January this year we wrote a post explaining the basics of PCI DSS Compliancy and its importance if you’re planning to run your own online e-commerce website.

Since then – we have been working alongside Trustwave and our clients to ensure our webhosting solution is and stays 100% PCI compliant.

Here we share some further information that we have gained along the way to further help our customers and readers.

 

You’re Website:

Another factor that has since been identified to stop your PCI scan from completing is your website updates.

If your website was created using a CMS platform i.e WordPress, Joomla, Magento and many more that’s out there, then it must be updated with the latest security patches/updates that you are notified about in your admin area when you login.

Website owners must know that their website is not a set and forget product. Failing to regularly perform vital updates will now be flagged up in your PCI security scans that companies like Trustwave run each month.

 

SSL Encryption:

Ensuring that your webhosting server & your website are secured by a valid SSL certificate that has been purchased from a provider is important for PCI.

Websites that are secure begin with https:// before the domain name.

If a self assigned certificate generated by the server itself is found in use your scan will instantly fail as these types of certificate are not considered safe when selling products online.

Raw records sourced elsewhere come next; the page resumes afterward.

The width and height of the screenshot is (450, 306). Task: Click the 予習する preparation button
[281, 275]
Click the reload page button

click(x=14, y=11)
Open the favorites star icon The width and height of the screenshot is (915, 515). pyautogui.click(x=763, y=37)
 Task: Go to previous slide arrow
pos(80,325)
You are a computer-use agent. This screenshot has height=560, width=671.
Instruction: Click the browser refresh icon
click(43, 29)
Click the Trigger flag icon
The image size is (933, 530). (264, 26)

Note: Always make sure that your certificate is renewed each year and configured on the server in advance of it’s expire date. If your ssl provider takes 24/48 hours to process your certificate – you may not only run into PCI issues, but your website could be offline for that period of time loosing sales.

 

Ongoing Changes:

Changes to PCI Compliancy can happen quickly due to outdated software and identified security risks/exploits within the hosting solution or client’s website.

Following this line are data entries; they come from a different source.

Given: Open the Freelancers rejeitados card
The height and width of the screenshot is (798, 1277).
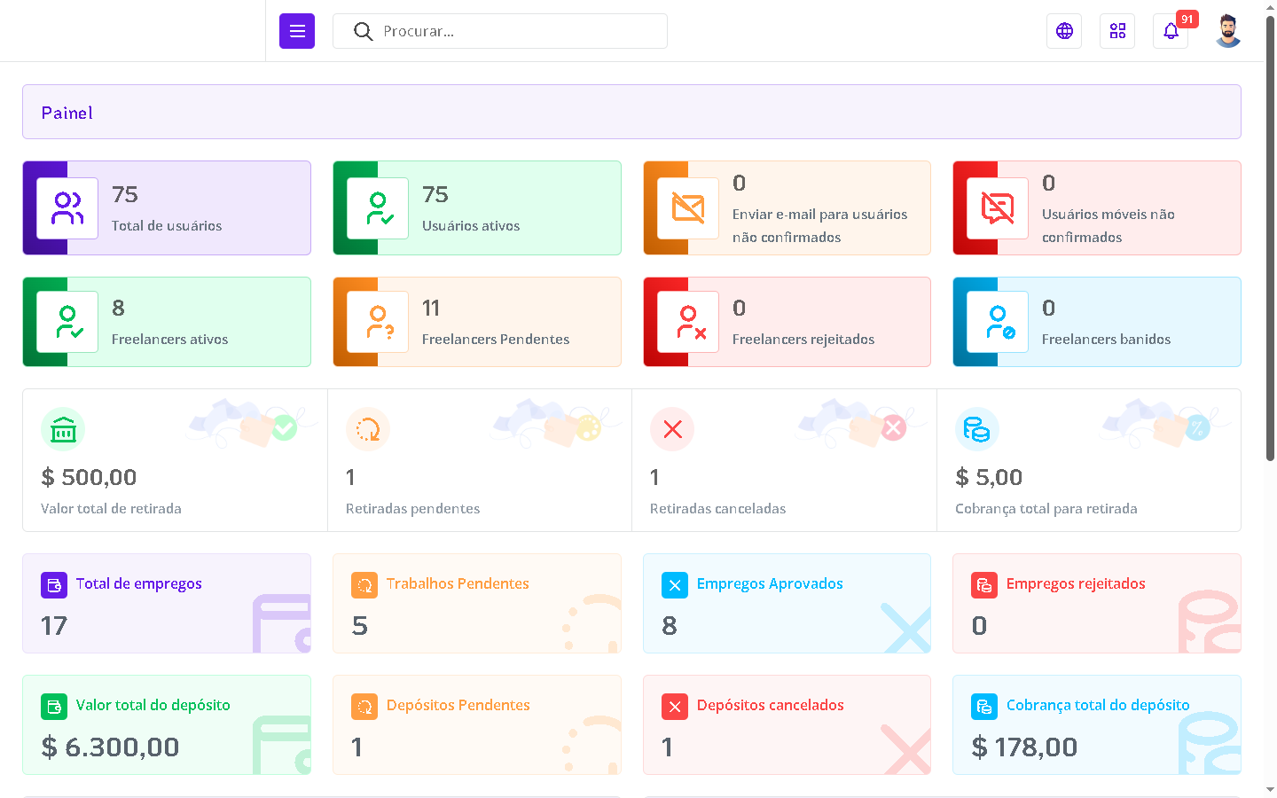Looking at the screenshot, I should [x=787, y=322].
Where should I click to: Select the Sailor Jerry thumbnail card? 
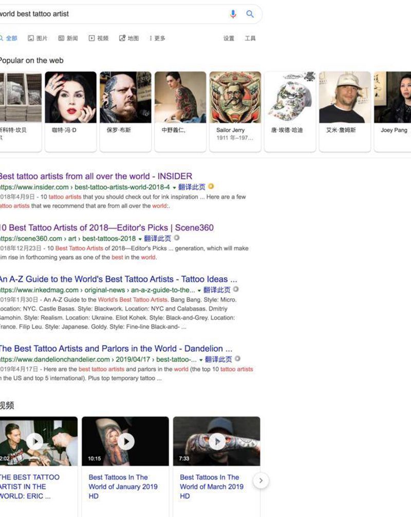(235, 111)
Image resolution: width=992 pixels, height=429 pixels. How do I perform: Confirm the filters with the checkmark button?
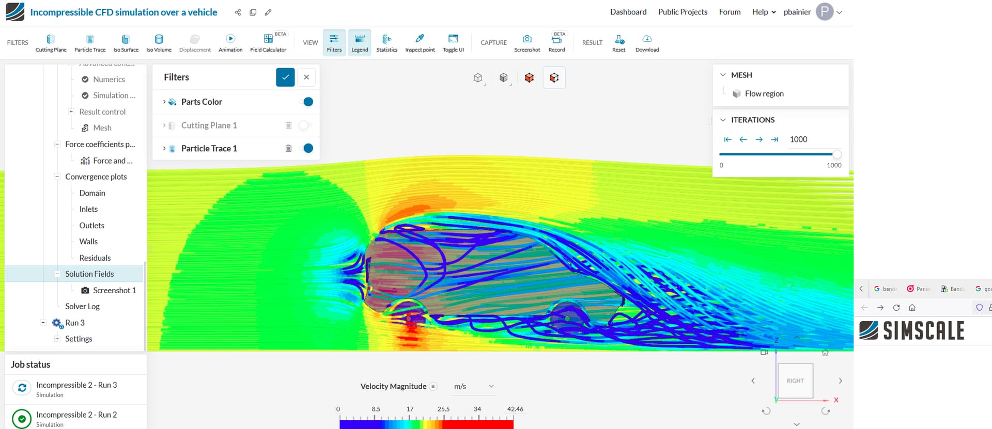point(285,77)
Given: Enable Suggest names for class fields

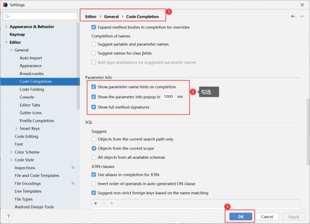Looking at the screenshot, I should pyautogui.click(x=93, y=53).
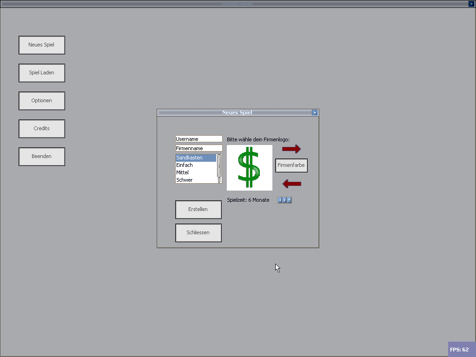Close the dialog with Schliessen
The height and width of the screenshot is (357, 476).
point(198,233)
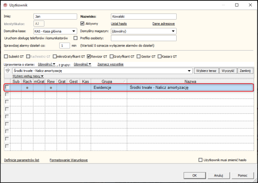Expand the Domyślny magazyn combo box
This screenshot has height=183, width=258.
[173, 31]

A good PCI Compliant webhosting company works closely with their customers and PCI governing authorities to ensure that they are always up to date and informed at all times, proactively updating the website environment before problems arise.

 

Latest Update: TLS 1.0 Deactivation

The regulating bodies of PCI DSS decided that it was time to retire old server security protocols (TLS 1.0) that are now known to be vulnerable to attack.

Old browser software that uses the TLS 1.0 settings can now be used to exploit websites. This has been identified and flagged up as part of your usual security scan.

You will need to contact your PCI Compliant Webhosting Company to modify the server so that it doesn’t use this protocol.

Once completed – old browser software will no longer be a threat, how-ever – you will need to make sure that your clients are using an updated browser when accessing the site to avoid any disruption occurring.